La reciente captura de Ramiro González se suma a una larga historia de corrupción en el sector público que indigna, que duele y nos cuestiona ¿cómo la combatimos? La respuesta rápida y fácil es ¡que lo haga la Fiscalía y la Asamblea! La que es más compleja nos envuelve a todos, pues implica repensarnos como individuos de una sociedad acostumbrada a convivir con una corrupción que se presenta de las más variadas formas: saltarse la fila, usar los recursos públicos para beneficio privado, sobornar un policía para que no multe, copiar un examen, llamar a un amigo poderoso para que haga un favorcito, etc.

Lo peor es que esas formas de corrupción no solo se encuentran presentes, sino que son normales en nuestro diario vivir y, es más, son socialmente exaltadas con la muy ecuatoriana “viveza criolla”. Cuando un amigo nos cuenta que ha sobornado un policía, que ha llegado rápido porque evadió una fila o que logró un beneficio especial por ser “conocido del dueño”, estamos acostumbrados a tenerlo como alguien sagaz, audaz, lo adulamos como un “vivo”.

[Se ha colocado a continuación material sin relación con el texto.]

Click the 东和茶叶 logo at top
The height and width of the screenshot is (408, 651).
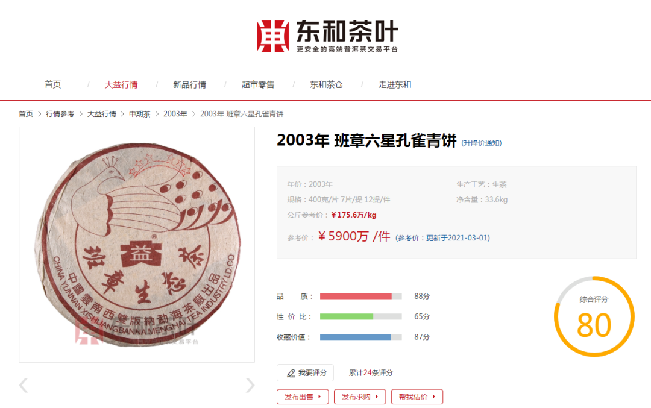[x=327, y=36]
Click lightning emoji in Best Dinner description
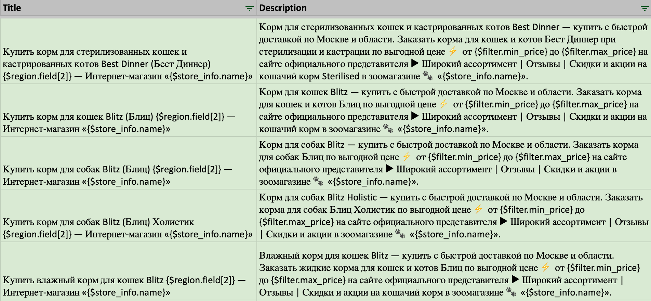Viewport: 651px width, 301px height. coord(453,51)
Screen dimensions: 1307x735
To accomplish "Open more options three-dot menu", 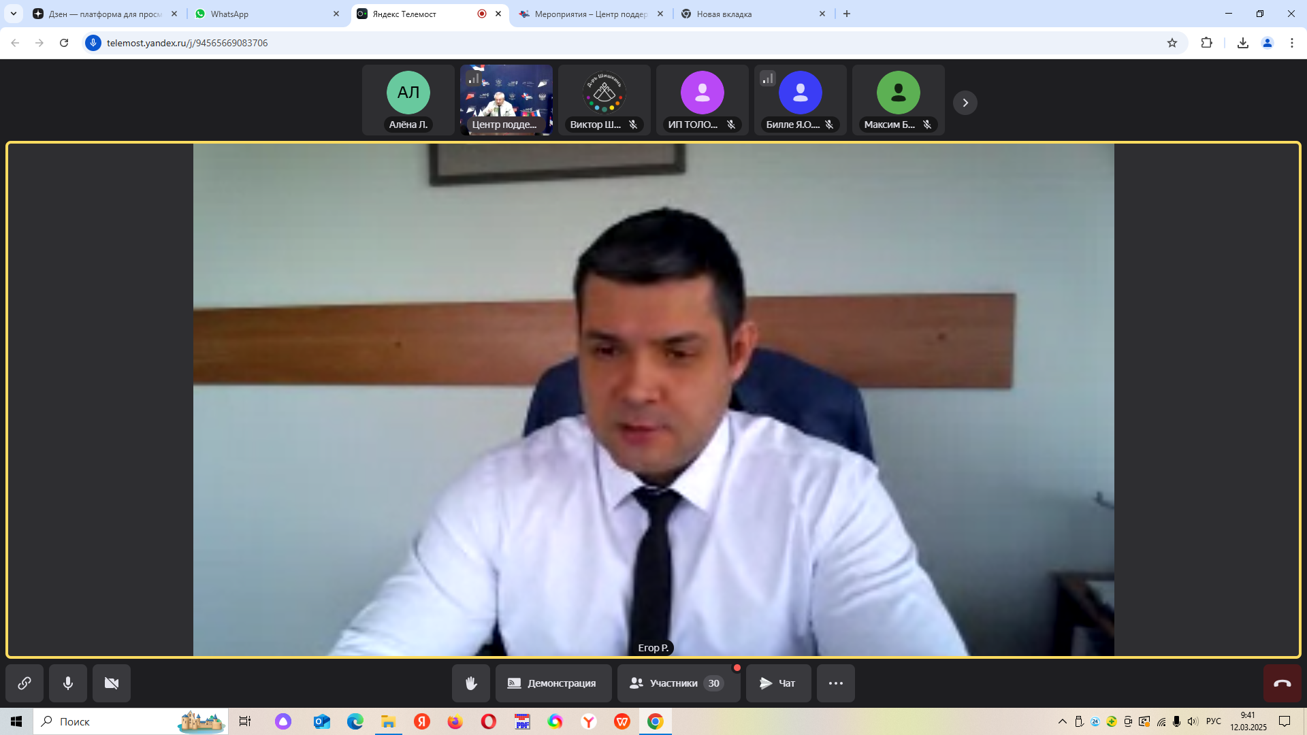I will pos(835,683).
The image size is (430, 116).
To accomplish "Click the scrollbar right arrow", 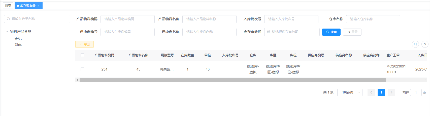I will point(425,80).
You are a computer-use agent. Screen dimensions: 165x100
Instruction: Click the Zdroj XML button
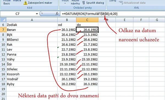click(113, 1)
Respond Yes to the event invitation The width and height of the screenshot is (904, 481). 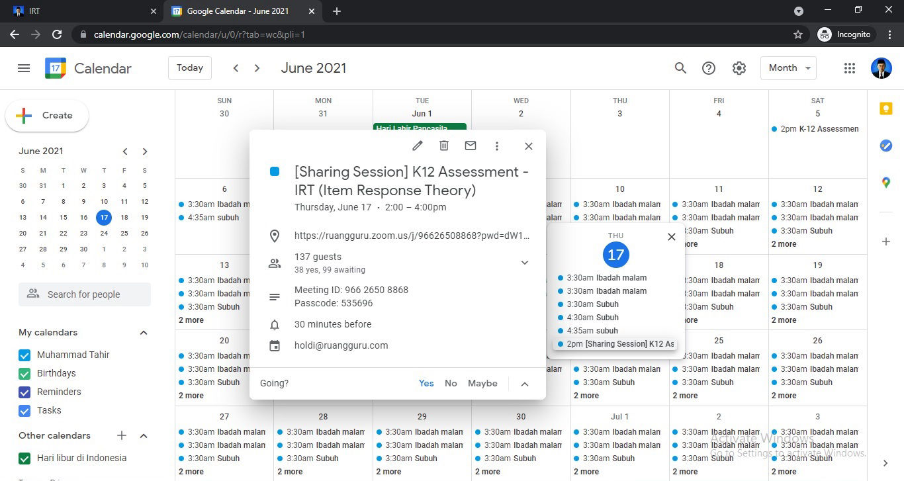(x=426, y=383)
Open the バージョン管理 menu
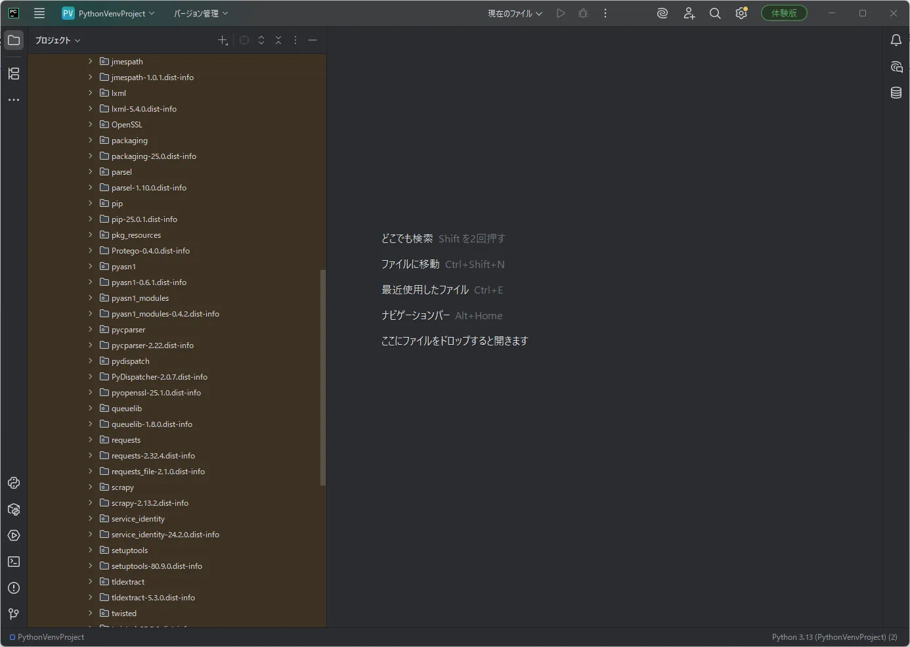 (201, 13)
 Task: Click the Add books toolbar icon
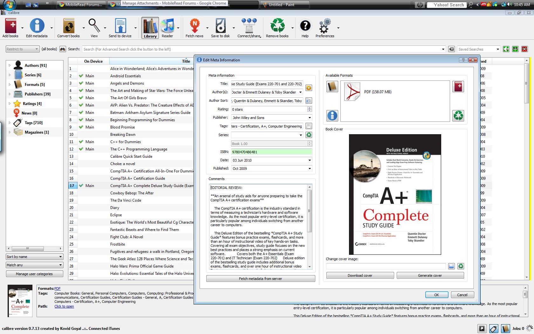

La corrupción, entonces, cuando aparece en nuestra esfera más cercana es elogiada, no condenada y eso no es casual, responde a un fenómeno mayor: nuestra sociedad no puede actuar con fuerza contra la corrupción del Estado porque llevamos en nuestras entrañas una más profunda. Ecuador no puede luchar contra la corrupción porque en el fondo, cuando estamos solos frente a ella y un amigo, la halagamos, la llamamos “viveza”.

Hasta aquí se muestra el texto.